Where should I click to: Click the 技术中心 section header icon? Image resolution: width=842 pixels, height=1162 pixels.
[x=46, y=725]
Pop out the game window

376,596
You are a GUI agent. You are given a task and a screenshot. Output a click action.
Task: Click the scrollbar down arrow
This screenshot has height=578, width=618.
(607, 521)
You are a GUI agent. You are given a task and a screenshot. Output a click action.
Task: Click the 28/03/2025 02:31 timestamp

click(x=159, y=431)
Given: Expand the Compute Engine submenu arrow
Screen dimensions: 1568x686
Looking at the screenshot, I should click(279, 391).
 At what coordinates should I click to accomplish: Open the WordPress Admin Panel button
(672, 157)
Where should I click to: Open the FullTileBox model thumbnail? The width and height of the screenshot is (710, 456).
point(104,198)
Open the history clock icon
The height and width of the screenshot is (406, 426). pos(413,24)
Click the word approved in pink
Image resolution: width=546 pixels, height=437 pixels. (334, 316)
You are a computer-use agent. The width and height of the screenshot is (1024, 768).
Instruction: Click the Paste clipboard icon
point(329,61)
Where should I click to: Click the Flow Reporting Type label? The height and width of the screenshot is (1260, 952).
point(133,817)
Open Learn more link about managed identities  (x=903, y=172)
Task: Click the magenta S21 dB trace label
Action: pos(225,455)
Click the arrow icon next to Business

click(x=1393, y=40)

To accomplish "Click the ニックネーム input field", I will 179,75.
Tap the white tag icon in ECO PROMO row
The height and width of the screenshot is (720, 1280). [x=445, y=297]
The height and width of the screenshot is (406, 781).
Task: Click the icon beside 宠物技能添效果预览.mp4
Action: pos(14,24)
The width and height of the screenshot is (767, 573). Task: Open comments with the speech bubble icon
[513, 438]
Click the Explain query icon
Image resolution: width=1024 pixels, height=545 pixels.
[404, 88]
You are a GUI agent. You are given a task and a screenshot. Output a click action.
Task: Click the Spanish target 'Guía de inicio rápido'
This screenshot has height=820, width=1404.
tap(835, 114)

★ ★ ★

--- Assignment ---
Print out all the material above, unaltered.

--- Task solution ---
Where should I click to: Click the 技术中心 section header icon? Image resolution: width=842 pixels, height=1162 pixels.
[x=46, y=725]
Pop out the game window

376,596
You are a GUI agent. You are given a task and a screenshot. Output a click action.
Task: Click the scrollbar down arrow
This screenshot has height=578, width=618.
(607, 521)
You are a GUI agent. You are given a task and a screenshot. Output a click action.
Task: Click the 28/03/2025 02:31 timestamp

click(x=159, y=431)
Given: Expand the Compute Engine submenu arrow
Screen dimensions: 1568x686
Looking at the screenshot, I should click(279, 391).
 At what coordinates should I click to accomplish: Open the WordPress Admin Panel button
(672, 157)
Where should I click to: Open the FullTileBox model thumbnail? The width and height of the screenshot is (710, 456).
point(104,198)
Open the history clock icon
The height and width of the screenshot is (406, 426). pos(413,24)
Click the word approved in pink
Image resolution: width=546 pixels, height=437 pixels. (334, 316)
You are a computer-use agent. The width and height of the screenshot is (1024, 768).
Instruction: Click the Paste clipboard icon
point(329,61)
Where should I click to: Click the Flow Reporting Type label? The height and width of the screenshot is (1260, 952).
point(133,817)
Open Learn more link about managed identities  (x=903, y=172)
Task: Click the magenta S21 dB trace label
Action: pos(225,455)
Click the arrow icon next to Business

click(x=1393, y=40)

To accomplish "Click the ニックネーム input field", I will 179,75.
Tap the white tag icon in ECO PROMO row
The height and width of the screenshot is (720, 1280). [x=445, y=297]
The height and width of the screenshot is (406, 781).
Task: Click the icon beside 宠物技能添效果预览.mp4
Action: pos(14,24)
The width and height of the screenshot is (767, 573). Task: Open comments with the speech bubble icon
[513, 438]
Click the Explain query icon
Image resolution: width=1024 pixels, height=545 pixels.
[404, 88]
You are a GUI agent. You are given a task and a screenshot. Output a click action.
Task: Click the Spanish target 'Guía de inicio rápido'
This screenshot has height=820, width=1404.
tap(835, 114)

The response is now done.